Publié le  Lecture 12 mins

Aptitude au sport et cardiopathies valvulaires

H. DOUARD, Département des épreuves d’effort et de la réadaptation, hôpital cardiologique de Pessac

Les atteintes valvulaires chez un sportif et, a fortiori, chez un athlète de haut niveau, sont peu fréquentes : les valvulopathies dégénératives touchent en effet des sujets âgés et les atteintes post-rhumatismales sont en nette diminution.
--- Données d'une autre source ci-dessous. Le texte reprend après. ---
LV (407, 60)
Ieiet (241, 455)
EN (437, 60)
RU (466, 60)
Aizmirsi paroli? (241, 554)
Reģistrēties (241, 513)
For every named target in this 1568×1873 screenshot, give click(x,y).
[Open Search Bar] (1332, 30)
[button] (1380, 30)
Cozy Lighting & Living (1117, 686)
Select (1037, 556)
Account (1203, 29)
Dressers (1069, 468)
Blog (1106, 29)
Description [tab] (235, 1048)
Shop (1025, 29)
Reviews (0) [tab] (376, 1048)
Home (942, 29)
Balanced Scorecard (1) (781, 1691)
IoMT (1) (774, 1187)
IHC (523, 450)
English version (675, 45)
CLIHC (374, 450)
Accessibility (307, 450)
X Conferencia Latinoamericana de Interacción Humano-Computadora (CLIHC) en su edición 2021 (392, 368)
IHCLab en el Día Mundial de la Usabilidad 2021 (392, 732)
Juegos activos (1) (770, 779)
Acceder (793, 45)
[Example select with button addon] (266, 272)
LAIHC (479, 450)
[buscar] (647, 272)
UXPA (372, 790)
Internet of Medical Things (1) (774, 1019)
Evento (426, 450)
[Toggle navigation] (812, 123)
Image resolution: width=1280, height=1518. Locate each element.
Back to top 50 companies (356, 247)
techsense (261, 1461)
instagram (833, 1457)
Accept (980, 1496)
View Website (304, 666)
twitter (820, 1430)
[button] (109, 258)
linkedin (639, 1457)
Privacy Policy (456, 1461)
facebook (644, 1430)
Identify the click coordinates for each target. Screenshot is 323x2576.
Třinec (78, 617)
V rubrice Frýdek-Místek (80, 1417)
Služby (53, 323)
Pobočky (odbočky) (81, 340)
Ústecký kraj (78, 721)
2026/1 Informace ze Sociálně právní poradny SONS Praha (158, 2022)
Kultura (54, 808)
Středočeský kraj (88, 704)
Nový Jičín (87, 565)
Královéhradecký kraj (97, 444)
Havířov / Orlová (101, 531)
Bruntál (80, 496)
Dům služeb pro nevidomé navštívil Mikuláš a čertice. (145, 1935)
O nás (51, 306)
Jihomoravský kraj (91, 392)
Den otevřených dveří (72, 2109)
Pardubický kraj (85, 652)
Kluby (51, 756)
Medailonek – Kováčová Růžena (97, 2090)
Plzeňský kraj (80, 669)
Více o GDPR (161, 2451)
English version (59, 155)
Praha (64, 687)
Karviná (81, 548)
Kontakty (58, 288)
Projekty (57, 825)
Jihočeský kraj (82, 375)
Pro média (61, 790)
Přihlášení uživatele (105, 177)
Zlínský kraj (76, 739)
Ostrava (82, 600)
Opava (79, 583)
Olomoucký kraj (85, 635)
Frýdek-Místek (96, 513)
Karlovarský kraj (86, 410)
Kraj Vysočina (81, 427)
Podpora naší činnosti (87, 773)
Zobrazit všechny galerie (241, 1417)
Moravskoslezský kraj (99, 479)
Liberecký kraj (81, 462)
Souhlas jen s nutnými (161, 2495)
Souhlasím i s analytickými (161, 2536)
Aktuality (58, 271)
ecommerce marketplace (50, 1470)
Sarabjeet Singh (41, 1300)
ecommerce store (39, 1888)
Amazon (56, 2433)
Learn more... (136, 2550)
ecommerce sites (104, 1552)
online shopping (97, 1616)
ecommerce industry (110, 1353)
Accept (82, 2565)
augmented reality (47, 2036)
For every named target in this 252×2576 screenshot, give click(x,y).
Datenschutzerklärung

De telles observations cliniques existent cependant, liées à un engouement – justifié – pour la poursuite ou la reprise d’une activité sportive tardive et surtout l’émergence de plus en plus fréquente d’athlètes transplantés d’origine maghrébine ou d’Afrique sub-saharienne, encore concernés par les valvulopathies post-rhumatismales. D’autres étiologies peuvent également affecter des sujets jeunes impliqués dans une carrière sportive telle la maladie de Barlow ou les atteintes postoslériennes, voire traumatiques. Les lésions d’origine ischémique ou fonctionnelle des cardiomyopathies ou dans le cadre d’une fibroendomyocardiopathie sont, elles, incompatibles avec une activité physique et sportive soutenue.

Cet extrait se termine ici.